Exercise goal – Output the lines of these entries as a numbered list, leaving out any blank lines.

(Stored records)
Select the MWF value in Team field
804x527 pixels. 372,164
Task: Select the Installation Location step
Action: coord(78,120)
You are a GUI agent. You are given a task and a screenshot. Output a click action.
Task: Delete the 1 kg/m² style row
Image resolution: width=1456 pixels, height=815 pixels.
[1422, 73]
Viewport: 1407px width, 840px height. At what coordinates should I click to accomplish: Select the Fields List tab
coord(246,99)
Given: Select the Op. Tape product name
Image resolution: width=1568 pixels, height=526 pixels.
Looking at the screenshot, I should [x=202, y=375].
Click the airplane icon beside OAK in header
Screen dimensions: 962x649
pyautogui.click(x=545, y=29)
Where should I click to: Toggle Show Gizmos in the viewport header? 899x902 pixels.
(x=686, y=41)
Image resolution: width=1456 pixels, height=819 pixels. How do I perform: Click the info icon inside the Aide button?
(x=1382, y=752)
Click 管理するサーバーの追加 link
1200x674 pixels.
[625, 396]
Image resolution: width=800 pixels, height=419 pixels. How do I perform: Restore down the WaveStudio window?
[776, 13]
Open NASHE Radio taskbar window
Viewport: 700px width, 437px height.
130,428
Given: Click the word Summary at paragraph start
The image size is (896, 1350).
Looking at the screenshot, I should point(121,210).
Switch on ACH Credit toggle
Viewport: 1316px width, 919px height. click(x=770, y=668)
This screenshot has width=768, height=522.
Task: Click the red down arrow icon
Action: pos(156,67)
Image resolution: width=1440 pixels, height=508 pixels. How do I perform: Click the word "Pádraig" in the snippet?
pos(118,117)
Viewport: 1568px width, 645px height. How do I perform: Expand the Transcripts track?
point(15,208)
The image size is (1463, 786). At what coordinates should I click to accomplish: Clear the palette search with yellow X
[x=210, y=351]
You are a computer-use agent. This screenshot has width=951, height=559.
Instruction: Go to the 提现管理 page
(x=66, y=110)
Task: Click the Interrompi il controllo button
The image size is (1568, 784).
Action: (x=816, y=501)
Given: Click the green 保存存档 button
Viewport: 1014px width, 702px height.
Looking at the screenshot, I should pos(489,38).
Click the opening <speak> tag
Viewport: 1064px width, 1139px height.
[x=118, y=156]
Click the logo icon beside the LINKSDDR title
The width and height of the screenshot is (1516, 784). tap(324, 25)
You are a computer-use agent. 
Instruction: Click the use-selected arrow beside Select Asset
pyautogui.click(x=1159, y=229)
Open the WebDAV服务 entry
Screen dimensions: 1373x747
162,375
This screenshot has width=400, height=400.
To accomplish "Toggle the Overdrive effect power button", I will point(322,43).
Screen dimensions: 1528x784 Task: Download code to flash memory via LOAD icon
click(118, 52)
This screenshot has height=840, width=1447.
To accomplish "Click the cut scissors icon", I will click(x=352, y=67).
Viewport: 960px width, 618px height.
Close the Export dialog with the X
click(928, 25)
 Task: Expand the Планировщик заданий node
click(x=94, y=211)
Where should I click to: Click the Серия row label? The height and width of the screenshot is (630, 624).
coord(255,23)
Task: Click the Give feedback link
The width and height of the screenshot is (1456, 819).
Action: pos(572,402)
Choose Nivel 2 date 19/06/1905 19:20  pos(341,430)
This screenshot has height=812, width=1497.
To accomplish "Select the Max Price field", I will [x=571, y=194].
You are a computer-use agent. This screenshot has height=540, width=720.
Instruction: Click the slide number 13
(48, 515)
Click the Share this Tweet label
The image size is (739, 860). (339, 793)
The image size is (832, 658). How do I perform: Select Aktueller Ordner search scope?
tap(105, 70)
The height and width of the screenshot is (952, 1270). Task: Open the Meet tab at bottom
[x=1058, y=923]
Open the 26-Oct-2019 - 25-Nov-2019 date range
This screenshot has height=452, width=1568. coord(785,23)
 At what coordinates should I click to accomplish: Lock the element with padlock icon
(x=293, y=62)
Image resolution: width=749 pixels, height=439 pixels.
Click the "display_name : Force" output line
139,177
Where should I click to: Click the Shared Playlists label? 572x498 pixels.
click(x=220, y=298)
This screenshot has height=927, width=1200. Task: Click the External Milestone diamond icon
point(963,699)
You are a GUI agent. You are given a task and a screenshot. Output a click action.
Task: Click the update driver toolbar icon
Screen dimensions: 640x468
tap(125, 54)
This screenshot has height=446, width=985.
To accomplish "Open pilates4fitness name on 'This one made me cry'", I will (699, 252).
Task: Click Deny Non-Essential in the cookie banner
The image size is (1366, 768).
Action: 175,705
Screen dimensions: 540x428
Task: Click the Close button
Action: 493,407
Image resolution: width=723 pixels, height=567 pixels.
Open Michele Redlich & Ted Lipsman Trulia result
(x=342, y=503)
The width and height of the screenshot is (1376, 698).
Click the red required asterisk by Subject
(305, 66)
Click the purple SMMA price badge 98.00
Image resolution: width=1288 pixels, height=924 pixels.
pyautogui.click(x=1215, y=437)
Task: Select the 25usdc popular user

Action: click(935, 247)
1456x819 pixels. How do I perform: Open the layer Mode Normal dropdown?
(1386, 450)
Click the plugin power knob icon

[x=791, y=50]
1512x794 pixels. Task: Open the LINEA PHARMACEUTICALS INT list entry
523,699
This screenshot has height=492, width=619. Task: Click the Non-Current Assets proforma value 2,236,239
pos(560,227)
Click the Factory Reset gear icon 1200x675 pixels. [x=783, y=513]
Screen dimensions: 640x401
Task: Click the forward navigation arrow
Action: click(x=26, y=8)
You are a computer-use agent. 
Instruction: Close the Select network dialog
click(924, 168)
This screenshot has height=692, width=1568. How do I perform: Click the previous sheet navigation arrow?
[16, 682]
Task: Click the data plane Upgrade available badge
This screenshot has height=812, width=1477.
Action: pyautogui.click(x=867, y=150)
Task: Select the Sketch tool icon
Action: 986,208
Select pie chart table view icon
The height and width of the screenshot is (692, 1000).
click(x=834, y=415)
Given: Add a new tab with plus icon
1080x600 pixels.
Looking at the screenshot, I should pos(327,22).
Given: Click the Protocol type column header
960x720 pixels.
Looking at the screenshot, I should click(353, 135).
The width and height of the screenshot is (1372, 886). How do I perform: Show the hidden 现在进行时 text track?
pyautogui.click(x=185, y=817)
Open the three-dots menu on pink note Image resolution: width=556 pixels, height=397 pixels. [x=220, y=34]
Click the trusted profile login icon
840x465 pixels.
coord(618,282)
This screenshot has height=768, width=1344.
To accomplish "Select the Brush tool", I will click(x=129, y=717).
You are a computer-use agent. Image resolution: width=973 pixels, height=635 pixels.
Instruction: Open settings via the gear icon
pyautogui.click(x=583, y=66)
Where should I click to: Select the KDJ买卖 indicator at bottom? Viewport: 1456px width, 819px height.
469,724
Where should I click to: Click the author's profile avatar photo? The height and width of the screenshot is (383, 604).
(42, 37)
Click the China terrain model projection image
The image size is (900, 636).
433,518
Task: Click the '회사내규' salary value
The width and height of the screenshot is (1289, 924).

Solution to the exercise –
1. Select the MWF value in Team field
2. 804x527 pixels. 372,164
3. Task: Select the Installation Location step
4. Action: coord(78,120)
5. You are a GUI agent. You are given a task and a screenshot. Output a click action.
6. Task: Delete the 1 kg/m² style row
7. Image resolution: width=1456 pixels, height=815 pixels.
8. [1422, 73]
9. Viewport: 1407px width, 840px height. At what coordinates should I click to accomplish: Select the Fields List tab
10. coord(246,99)
11. Given: Select the Op. Tape product name
12. Image resolution: width=1568 pixels, height=526 pixels.
13. Looking at the screenshot, I should [x=202, y=375].
14. Click the airplane icon beside OAK in header
15. Screen dimensions: 962x649
16. pyautogui.click(x=545, y=29)
17. Where should I click to: Toggle Show Gizmos in the viewport header? 899x902 pixels.
18. (x=686, y=41)
19. Image resolution: width=1456 pixels, height=819 pixels. How do I perform: Click the info icon inside the Aide button?
20. (x=1382, y=752)
21. Click 管理するサーバーの追加 link
22. 1200x674 pixels.
23. [625, 396]
24. Image resolution: width=800 pixels, height=419 pixels. How do I perform: Restore down the WaveStudio window?
25. [776, 13]
26. Open NASHE Radio taskbar window
27. Viewport: 700px width, 437px height.
28. 130,428
29. Given: Click the word Summary at paragraph start
30. The image size is (896, 1350).
31. Looking at the screenshot, I should point(121,210).
32. Switch on ACH Credit toggle
33. Viewport: 1316px width, 919px height. click(x=770, y=668)
34. This screenshot has width=768, height=522.
35. Task: Click the red down arrow icon
36. Action: pos(156,67)
37. Image resolution: width=1440 pixels, height=508 pixels. How do I perform: Click the word "Pádraig" in the snippet?
38. pos(118,117)
39. Viewport: 1568px width, 645px height. How do I perform: Expand the Transcripts track?
40. point(15,208)
41. The image size is (1463, 786). At what coordinates should I click to accomplish: Clear the palette search with yellow X
42. [x=210, y=351]
43. You are a computer-use agent. This screenshot has width=951, height=559.
44. Instruction: Go to the 提现管理 page
45. (x=66, y=110)
46. Task: Click the Interrompi il controllo button
47. The image size is (1568, 784).
48. Action: (x=816, y=501)
49. Given: Click the green 保存存档 button
50. Viewport: 1014px width, 702px height.
51. Looking at the screenshot, I should pos(489,38).
52. Click the opening <speak> tag
53. Viewport: 1064px width, 1139px height.
54. [x=118, y=156]
55. Click the logo icon beside the LINKSDDR title
56. The width and height of the screenshot is (1516, 784). tap(324, 25)
57. You are a computer-use agent. 
58. Instruction: Click the use-selected arrow beside Select Asset
59. pyautogui.click(x=1159, y=229)
60. Open the WebDAV服务 entry
61. Screen dimensions: 1373x747
62. 162,375
63. This screenshot has width=400, height=400.
64. To accomplish "Toggle the Overdrive effect power button", I will point(322,43).
65. Screen dimensions: 1528x784 Task: Download code to flash memory via LOAD icon
66. click(118, 52)
67. This screenshot has height=840, width=1447.
68. To accomplish "Click the cut scissors icon", I will click(x=352, y=67).
69. Viewport: 960px width, 618px height.
70. Close the Export dialog with the X
71. click(928, 25)
72.  Task: Expand the Планировщик заданий node
73. click(x=94, y=211)
74. Where should I click to: Click the Серия row label? The height and width of the screenshot is (630, 624).
75. coord(255,23)
76. Task: Click the Give feedback link
77. The width and height of the screenshot is (1456, 819).
78. Action: pos(572,402)
79. Choose Nivel 2 date 19/06/1905 19:20  pos(341,430)
80. This screenshot has height=812, width=1497.
81. To accomplish "Select the Max Price field", I will [x=571, y=194].
82. You are a computer-use agent. This screenshot has height=540, width=720.
83. Instruction: Click the slide number 13
84. (48, 515)
85. Click the Share this Tweet label
86. The image size is (739, 860). (339, 793)
87. The image size is (832, 658). How do I perform: Select Aktueller Ordner search scope?
88. tap(105, 70)
89. The height and width of the screenshot is (952, 1270). Task: Open the Meet tab at bottom
90. [x=1058, y=923]
91. Open the 26-Oct-2019 - 25-Nov-2019 date range
92. This screenshot has height=452, width=1568. coord(785,23)
93.  At what coordinates should I click to accomplish: Lock the element with padlock icon
94. (x=293, y=62)
95. Image resolution: width=749 pixels, height=439 pixels.
96. Click the "display_name : Force" output line
97. 139,177
98. Where should I click to: Click the Shared Playlists label? 572x498 pixels.
99. click(x=220, y=298)
100. This screenshot has height=927, width=1200. Task: Click the External Milestone diamond icon
101. point(963,699)
102. You are a GUI agent. You are given a task and a screenshot. Output a click action.
103. Task: Click the update driver toolbar icon
104. Screen dimensions: 640x468
105. tap(125, 54)
106. This screenshot has height=446, width=985.
107. To accomplish "Open pilates4fitness name on 'This one made me cry'", I will (699, 252).
108. Task: Click Deny Non-Essential in the cookie banner
109. The image size is (1366, 768).
110. Action: 175,705
111. Screen dimensions: 540x428
112. Task: Click the Close button
113. Action: 493,407
114. Image resolution: width=723 pixels, height=567 pixels.
115. Open Michele Redlich & Ted Lipsman Trulia result
116. (x=342, y=503)
117. The width and height of the screenshot is (1376, 698).
118. Click the red required asterisk by Subject
119. (305, 66)
120. Click the purple SMMA price badge 98.00
121. Image resolution: width=1288 pixels, height=924 pixels.
122. pyautogui.click(x=1215, y=437)
123. Task: Select the 25usdc popular user
124. Action: click(935, 247)
125. 1456x819 pixels. How do I perform: Open the layer Mode Normal dropdown?
126. (1386, 450)
127. Click the plugin power knob icon
128. [x=791, y=50]
129. 1512x794 pixels. Task: Open the LINEA PHARMACEUTICALS INT list entry
130. 523,699
131. This screenshot has height=492, width=619. Task: Click the Non-Current Assets proforma value 2,236,239
132. pos(560,227)
133. Click the Factory Reset gear icon 1200x675 pixels. [x=783, y=513]
134. Screen dimensions: 640x401
135. Task: Click the forward navigation arrow
136. Action: click(x=26, y=8)
137. You are a computer-use agent. 
138. Instruction: Close the Select network dialog
139. click(924, 168)
140. This screenshot has height=692, width=1568. How do I perform: Click the previous sheet navigation arrow?
141. [16, 682]
142. Task: Click the data plane Upgrade available badge
143. This screenshot has height=812, width=1477.
144. Action: pyautogui.click(x=867, y=150)
145. Task: Select the Sketch tool icon
146. Action: 986,208
147. Select pie chart table view icon
148. The height and width of the screenshot is (692, 1000).
149. click(x=834, y=415)
150. Given: Add a new tab with plus icon
151. 1080x600 pixels.
152. Looking at the screenshot, I should pos(327,22).
153. Given: Click the Protocol type column header
154. 960x720 pixels.
155. Looking at the screenshot, I should click(353, 135).
156. The width and height of the screenshot is (1372, 886). How do I perform: Show the hidden 现在进行时 text track?
157. pyautogui.click(x=185, y=817)
158. Open the three-dots menu on pink note Image resolution: width=556 pixels, height=397 pixels. [x=220, y=34]
159. Click the trusted profile login icon
160. 840x465 pixels.
161. coord(618,282)
162. This screenshot has height=768, width=1344.
163. To accomplish "Select the Brush tool", I will click(x=129, y=717).
164. You are a computer-use agent. Image resolution: width=973 pixels, height=635 pixels.
165. Instruction: Open settings via the gear icon
166. pyautogui.click(x=583, y=66)
167. Where should I click to: Select the KDJ买卖 indicator at bottom? Viewport: 1456px width, 819px height.
168. 469,724
169. Where should I click to: Click the author's profile avatar photo? The height and width of the screenshot is (383, 604).
170. (42, 37)
171. Click the China terrain model projection image
172. The image size is (900, 636).
173. 433,518
174. Task: Click the '회사내규' salary value
175. The width and height of the screenshot is (1289, 924).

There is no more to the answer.